The apr would equal the interest rate if there is no additional cost to a given loan.
APR or Annual Percentage Rate is the also the equivalent interest rate considering all the added cost to a given loan.In reality, it is a fn(function) of the loan amount, the interest rate, the total added cost, and the terms.
APR=fn(C,R,E,N)
where
C is the total Loan Amount
E is the Extra Cost
R is Interest Rate %
N is the Number of Months
Monthly Payment P is calculated as
Quote:
(C+E)r(1+r)(*N*)
P= --------------------------
(1+r)(*N*) - 1
where (*x*) means to the power of x
The Annual Percentage Rate A (a = A/1200) can then calculated iteratively by simplifying the equation some neumeric methods like bisection or newton-raphson methods.

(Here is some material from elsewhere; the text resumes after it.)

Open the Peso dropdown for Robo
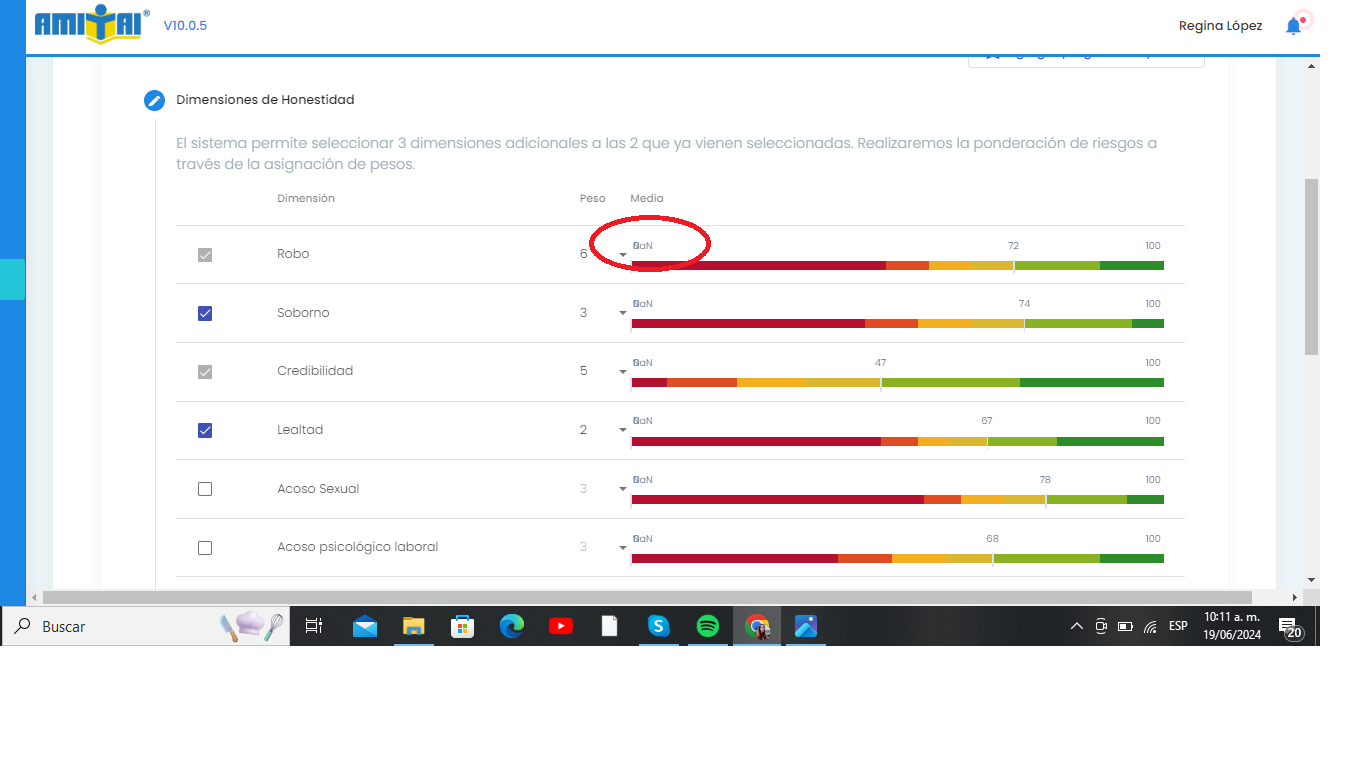This screenshot has width=1366, height=768. [622, 255]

Let me explain with an example.
If
Loan Amount (C) = 10,000
Extra Cost (E) = 1000
Interest Rate % (R) = 10
Number of Months (N) = 100 months
Quote:
then apr will be : 12.69930 %
Monthly Payment: $ 162.56
Total Payment: $ 16255.88
Total Interest: $ 6255.88
while if
Loan Amount (C) = 10,000
Extra Cost (E) = 0Interest Rate % (R) = 10
Number of Months (N) = 100 months
then
Quote:
APR: 10.00000 % (same as interest rate)
Monthly Payment: $ 147.78
Total Payment: $ 14778.07
Total Interest: $ 4778.07
This extra cost includes Points, application fee, closing fee, title fee,...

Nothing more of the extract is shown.